TO DO: Output the whole article on the appeals court ruling about e-cigarettes, word for word.

(TEXT SHOWN Opens)

Michael Felberbaum, AP
Tue, Dec 07 2010 at 2:55 PM

Related Topics:

FDA
woman smoking an e-cigarette

SMOKING: E-cigarettes are plastic and metal devices that heat a liquid nicotine solution in a disposable cartridge, creating vapor to in hale. A tiny light on the tip even glows like a real cigarette. (Photo: ZUMA Press)

A federal appeals court says electronic cigarettes should be regulated as tobacco products by the Food and Drug Administration rather than as drug-delivery devices, which have more stringent requirements.
 
The ruling means their makers won't have to conduct expensive clinical trials to prove to the FDA that the products are safe and effective as a stop-smoking aid.
 
The decision is a setback to the FDA and other public health organizations, which had argued e-cigarettes should be regulated like nicotine replacement gum or patches. They also have warned that e-cigarettes contain dangerous chemicals and are being marketed to children.
 
A three-judge panel of the U.S. Court of Appeals in Washington backed a lower court ruling that the devices should be considered under the agency's authority over tobacco, which means they would follow the same restrictions as traditional cigarettes and tobacco products.

(TEXT SHOWN Closes)
(DATA SHOWN Opens)

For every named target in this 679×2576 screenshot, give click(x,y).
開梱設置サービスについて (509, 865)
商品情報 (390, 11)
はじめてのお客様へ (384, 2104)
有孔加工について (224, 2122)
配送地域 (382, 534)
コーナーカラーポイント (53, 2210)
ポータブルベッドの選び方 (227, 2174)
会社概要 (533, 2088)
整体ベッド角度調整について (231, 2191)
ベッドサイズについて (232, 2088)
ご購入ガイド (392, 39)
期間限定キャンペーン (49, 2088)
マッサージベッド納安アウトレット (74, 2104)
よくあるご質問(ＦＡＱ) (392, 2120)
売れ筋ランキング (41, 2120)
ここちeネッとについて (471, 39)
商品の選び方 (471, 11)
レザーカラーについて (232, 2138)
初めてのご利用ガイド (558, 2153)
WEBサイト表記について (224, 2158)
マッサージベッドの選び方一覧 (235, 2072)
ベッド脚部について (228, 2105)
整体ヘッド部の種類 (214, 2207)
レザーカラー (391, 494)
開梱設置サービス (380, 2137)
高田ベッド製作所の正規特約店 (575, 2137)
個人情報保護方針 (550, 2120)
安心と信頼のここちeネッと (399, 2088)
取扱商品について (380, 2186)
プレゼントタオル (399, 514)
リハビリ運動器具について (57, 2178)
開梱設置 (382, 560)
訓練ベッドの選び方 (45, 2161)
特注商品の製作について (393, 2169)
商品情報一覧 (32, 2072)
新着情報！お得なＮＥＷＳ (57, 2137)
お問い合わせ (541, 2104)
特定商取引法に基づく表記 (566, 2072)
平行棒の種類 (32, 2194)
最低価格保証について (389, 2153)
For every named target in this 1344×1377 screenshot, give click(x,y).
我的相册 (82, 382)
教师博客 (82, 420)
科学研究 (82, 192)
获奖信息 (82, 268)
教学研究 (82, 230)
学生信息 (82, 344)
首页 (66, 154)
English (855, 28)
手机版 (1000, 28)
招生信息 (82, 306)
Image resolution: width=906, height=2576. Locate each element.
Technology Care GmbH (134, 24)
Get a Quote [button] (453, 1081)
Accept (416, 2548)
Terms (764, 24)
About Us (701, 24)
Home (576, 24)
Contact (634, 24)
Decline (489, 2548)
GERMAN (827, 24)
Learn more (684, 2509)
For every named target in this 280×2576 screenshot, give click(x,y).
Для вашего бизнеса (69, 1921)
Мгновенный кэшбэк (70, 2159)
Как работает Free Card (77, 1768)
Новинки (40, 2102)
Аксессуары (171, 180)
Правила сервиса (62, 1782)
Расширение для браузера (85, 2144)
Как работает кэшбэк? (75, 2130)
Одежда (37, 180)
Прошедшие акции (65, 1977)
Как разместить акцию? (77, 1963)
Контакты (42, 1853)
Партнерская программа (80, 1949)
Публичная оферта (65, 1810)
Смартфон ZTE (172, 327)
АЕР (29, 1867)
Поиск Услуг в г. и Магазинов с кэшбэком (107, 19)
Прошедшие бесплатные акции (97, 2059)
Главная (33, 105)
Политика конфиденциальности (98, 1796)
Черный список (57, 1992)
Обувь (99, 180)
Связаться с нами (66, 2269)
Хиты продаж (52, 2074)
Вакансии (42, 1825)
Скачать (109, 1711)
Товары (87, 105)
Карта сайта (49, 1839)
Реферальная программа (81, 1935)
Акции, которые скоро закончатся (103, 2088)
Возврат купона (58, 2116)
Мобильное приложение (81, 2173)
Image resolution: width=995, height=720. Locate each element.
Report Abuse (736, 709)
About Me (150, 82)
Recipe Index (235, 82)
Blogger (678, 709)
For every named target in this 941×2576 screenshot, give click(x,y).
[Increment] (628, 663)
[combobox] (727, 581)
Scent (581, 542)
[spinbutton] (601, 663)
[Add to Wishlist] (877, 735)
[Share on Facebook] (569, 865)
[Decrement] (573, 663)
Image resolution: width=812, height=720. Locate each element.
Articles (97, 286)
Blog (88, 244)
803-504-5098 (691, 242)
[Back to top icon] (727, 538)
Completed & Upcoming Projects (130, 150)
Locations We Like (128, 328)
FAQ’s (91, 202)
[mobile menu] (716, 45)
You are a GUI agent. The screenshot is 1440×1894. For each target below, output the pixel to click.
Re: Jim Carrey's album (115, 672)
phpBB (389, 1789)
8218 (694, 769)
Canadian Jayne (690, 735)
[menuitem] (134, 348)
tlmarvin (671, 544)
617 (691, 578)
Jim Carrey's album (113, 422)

(DATA SHOWN Closes)

FINISHED TASK:
Michael Felberbaum, AP
Tue, Dec 07 2010 at 2:55 PM

Related Topics:

FDA
woman smoking an e-cigarette

SMOKING: E-cigarettes are plastic and metal devices that heat a liquid nicotine solution in a disposable cartridge, creating vapor to in hale. A tiny light on the tip even glows like a real cigarette. (Photo: ZUMA Press)

A federal appeals court says electronic cigarettes should be regulated as tobacco products by the Food and Drug Administration rather than as drug-delivery devices, which have more stringent requirements.
 
The ruling means their makers won't have to conduct expensive clinical trials to prove to the FDA that the products are safe and effective as a stop-smoking aid.
 
The decision is a setback to the FDA and other public health organizations, which had argued e-cigarettes should be regulated like nicotine replacement gum or patches. They also have warned that e-cigarettes contain dangerous chemicals and are being marketed to children.
 
A three-judge panel of the U.S. Court of Appeals in Washington backed a lower court ruling that the devices should be considered under the agency's authority over tobacco, which means they would follow the same restrictions as traditional cigarettes and tobacco products.